Problem to solve: Reproduce everything from the row containing "At what coordinates" down to the row containing "point(27,386)", both included and requests kept. Multiply each coordinate in the answers by 2.1 and round to whole numbers, halves up, leaving every number in the requests unchanged.

Material for this task:
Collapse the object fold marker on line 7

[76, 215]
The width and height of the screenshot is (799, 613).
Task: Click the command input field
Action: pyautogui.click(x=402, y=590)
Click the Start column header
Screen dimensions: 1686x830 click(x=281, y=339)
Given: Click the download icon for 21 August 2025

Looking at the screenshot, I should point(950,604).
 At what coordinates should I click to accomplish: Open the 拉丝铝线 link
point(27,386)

...

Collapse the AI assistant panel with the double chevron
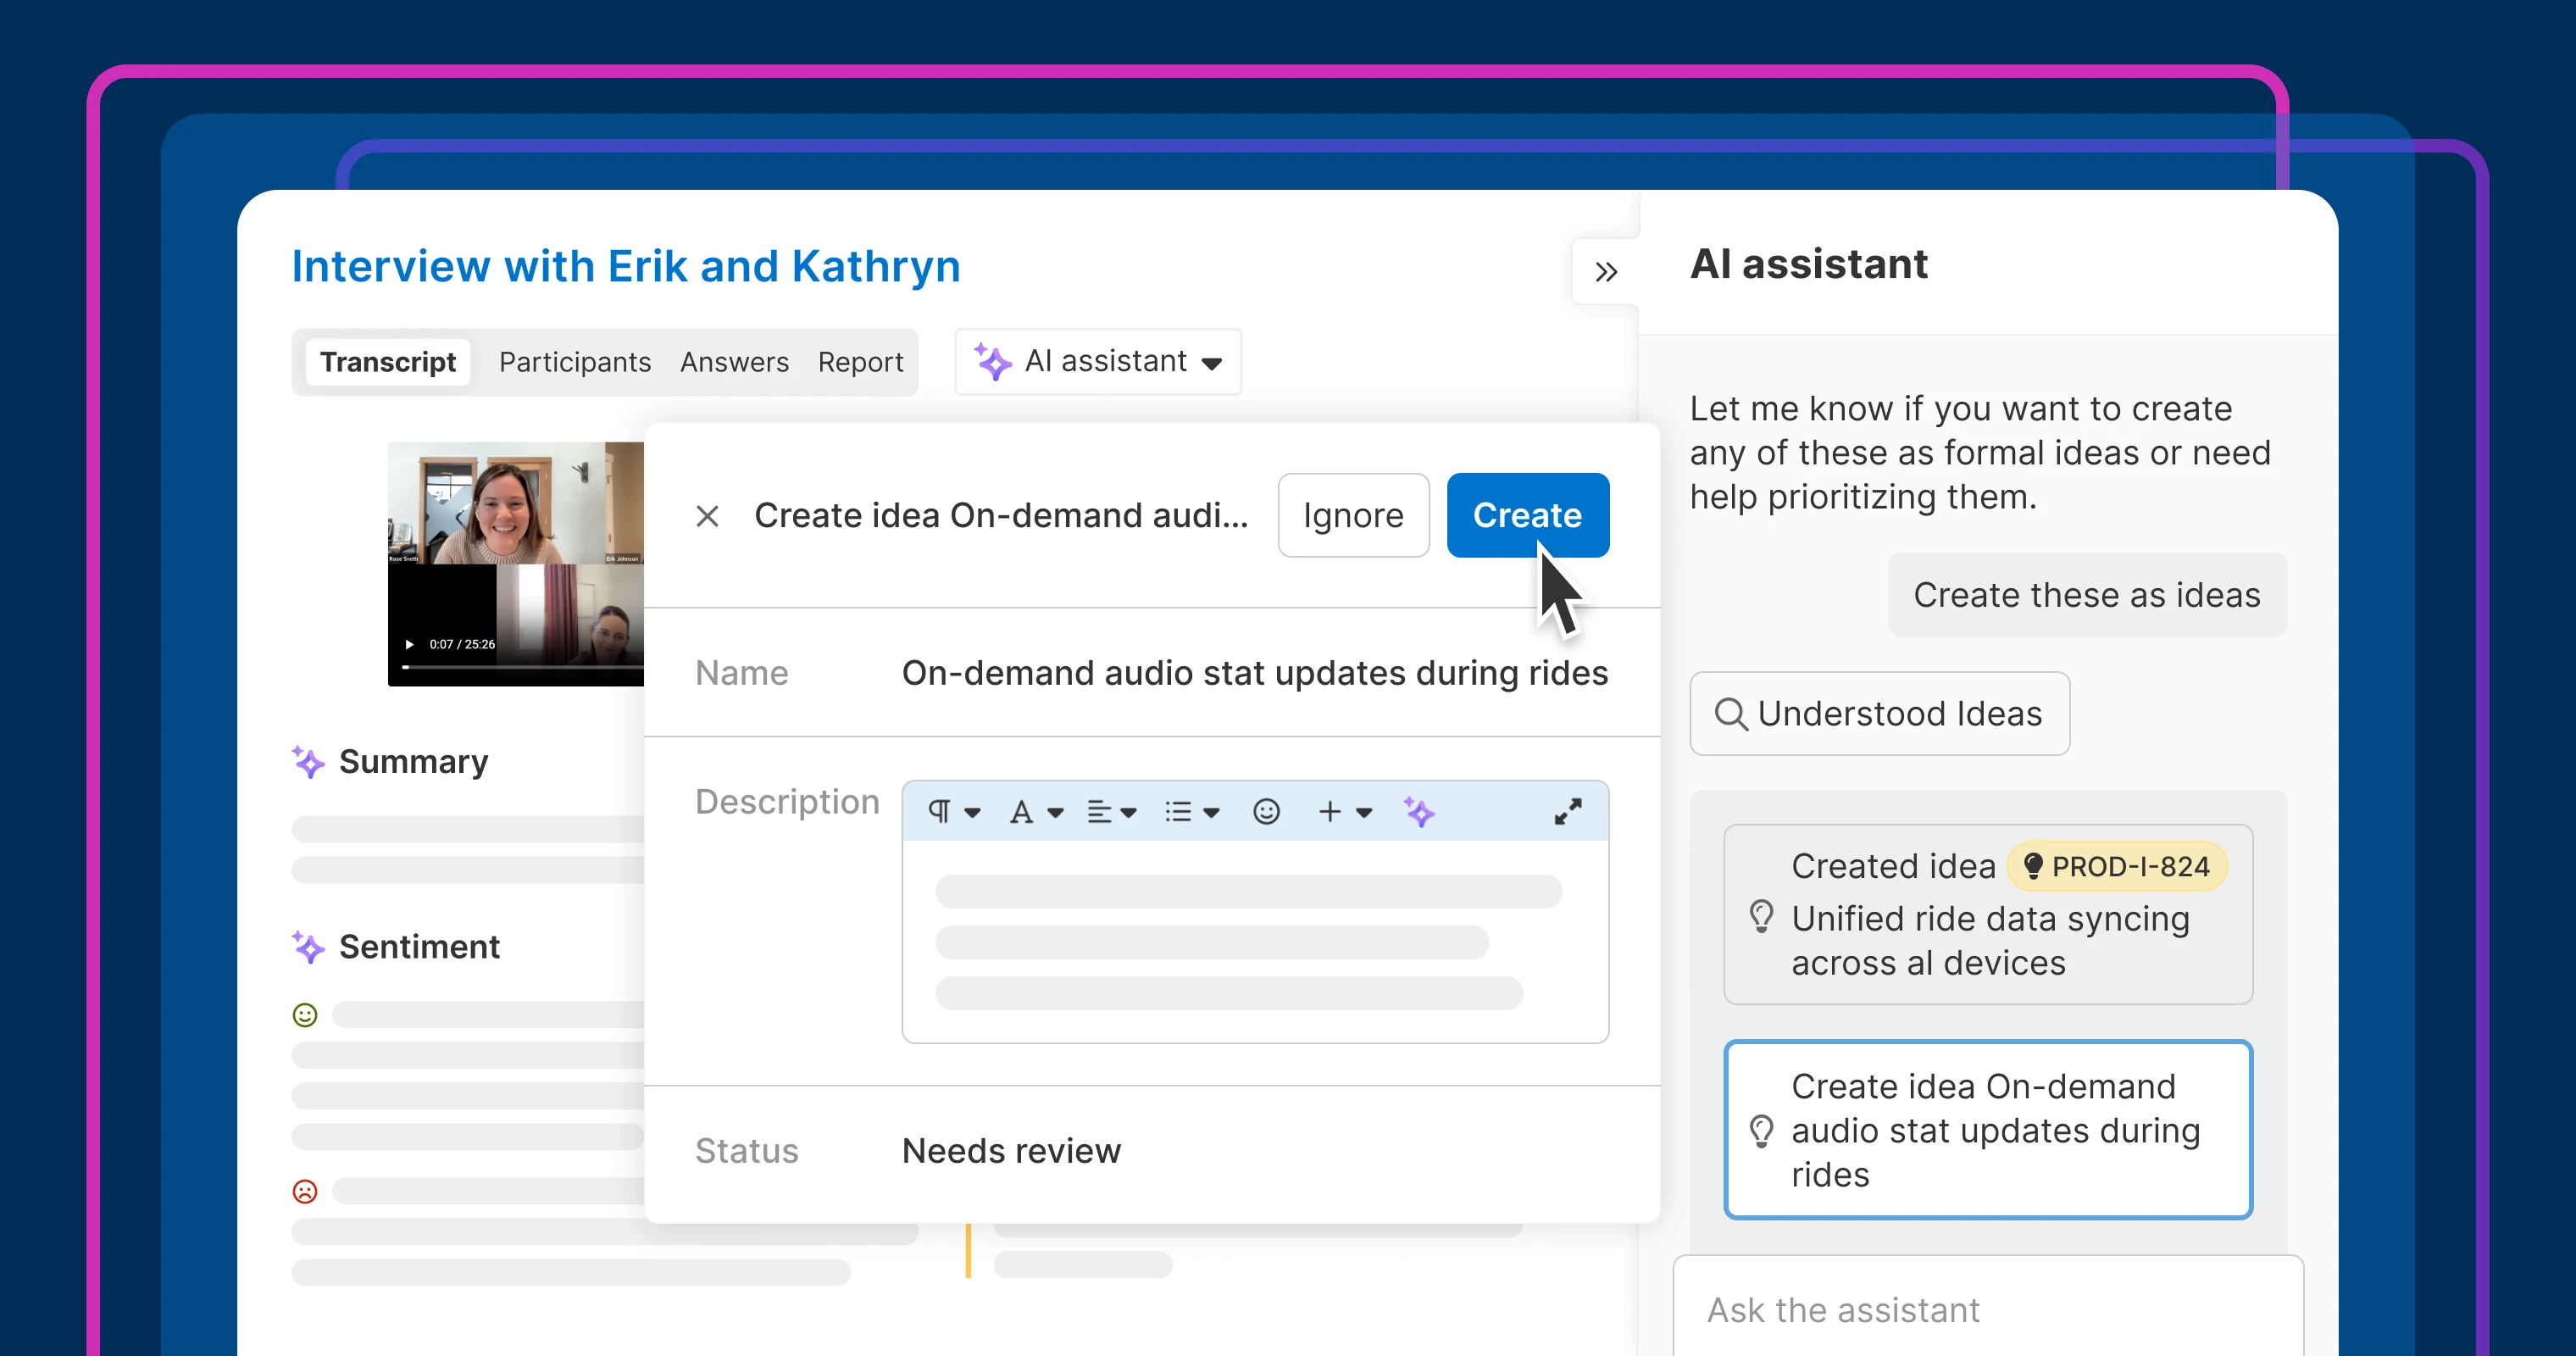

* * *

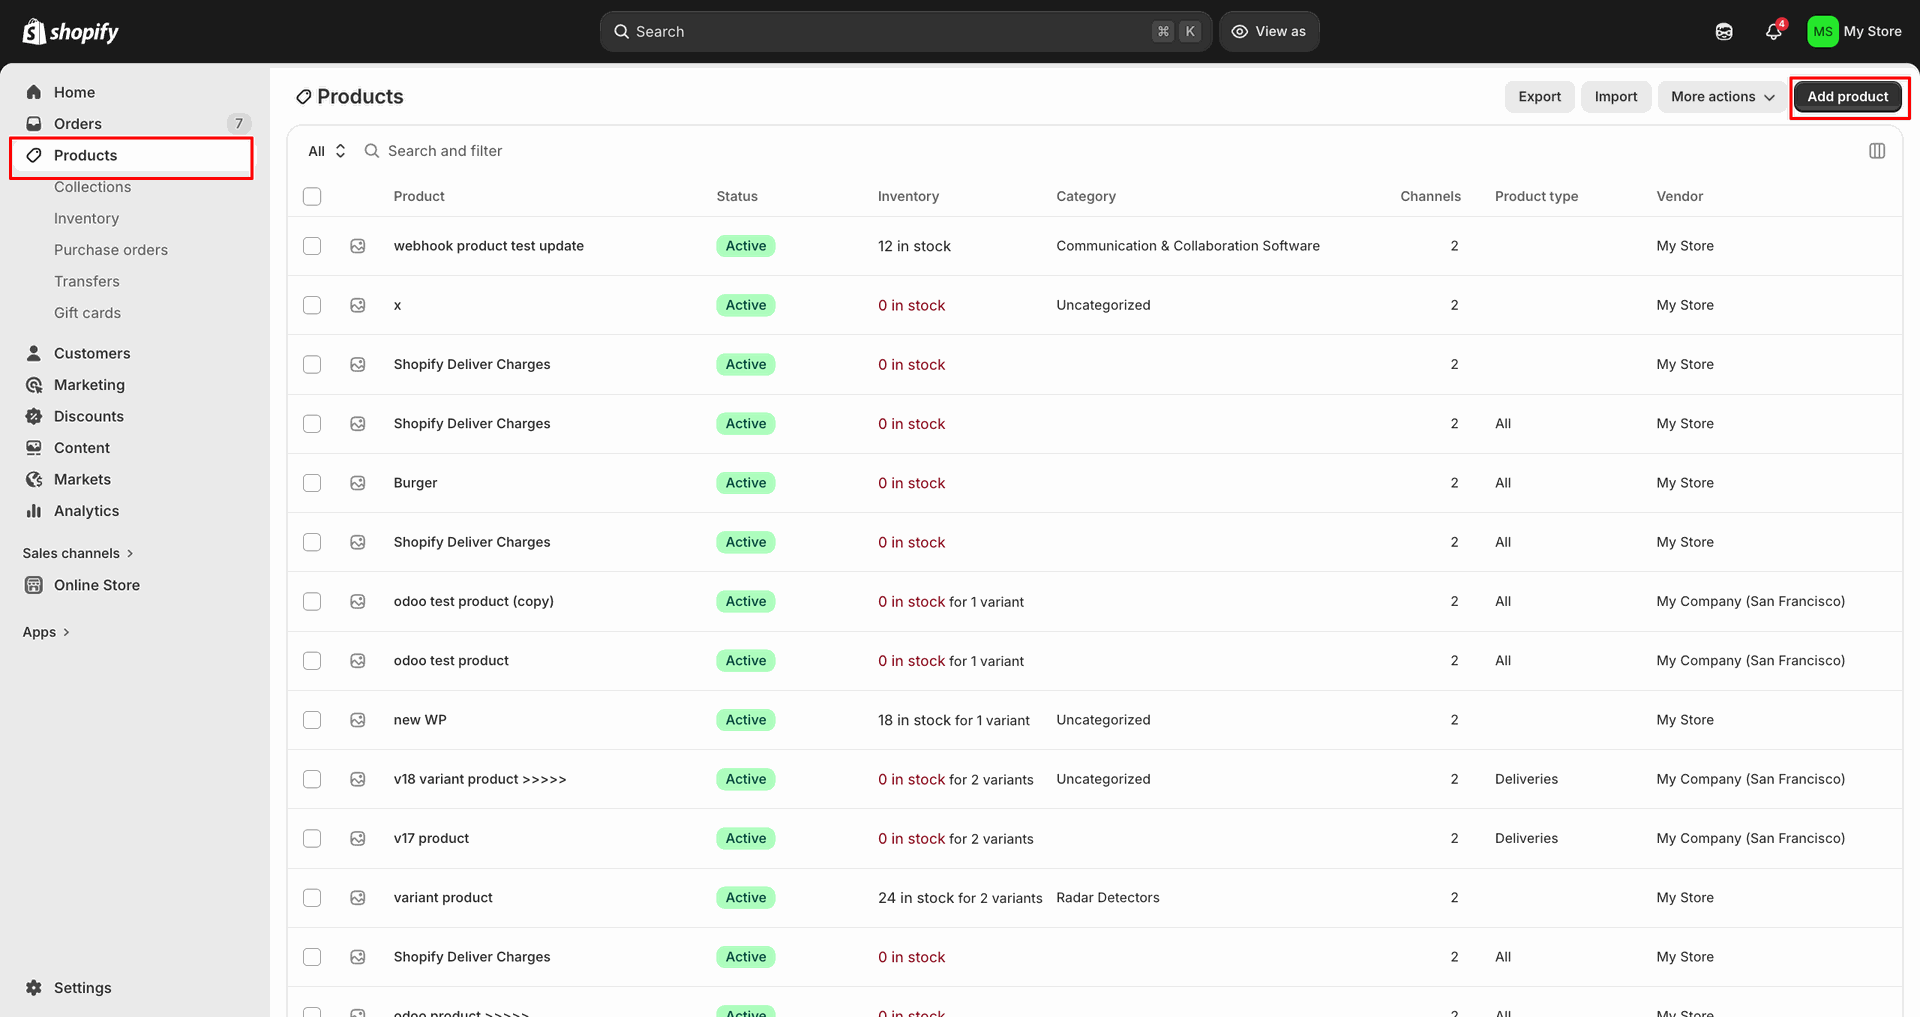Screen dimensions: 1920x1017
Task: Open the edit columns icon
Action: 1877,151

Expected output:
 At what coordinates should I click to accomplish: Open the 拉丝铝线 link
point(57,811)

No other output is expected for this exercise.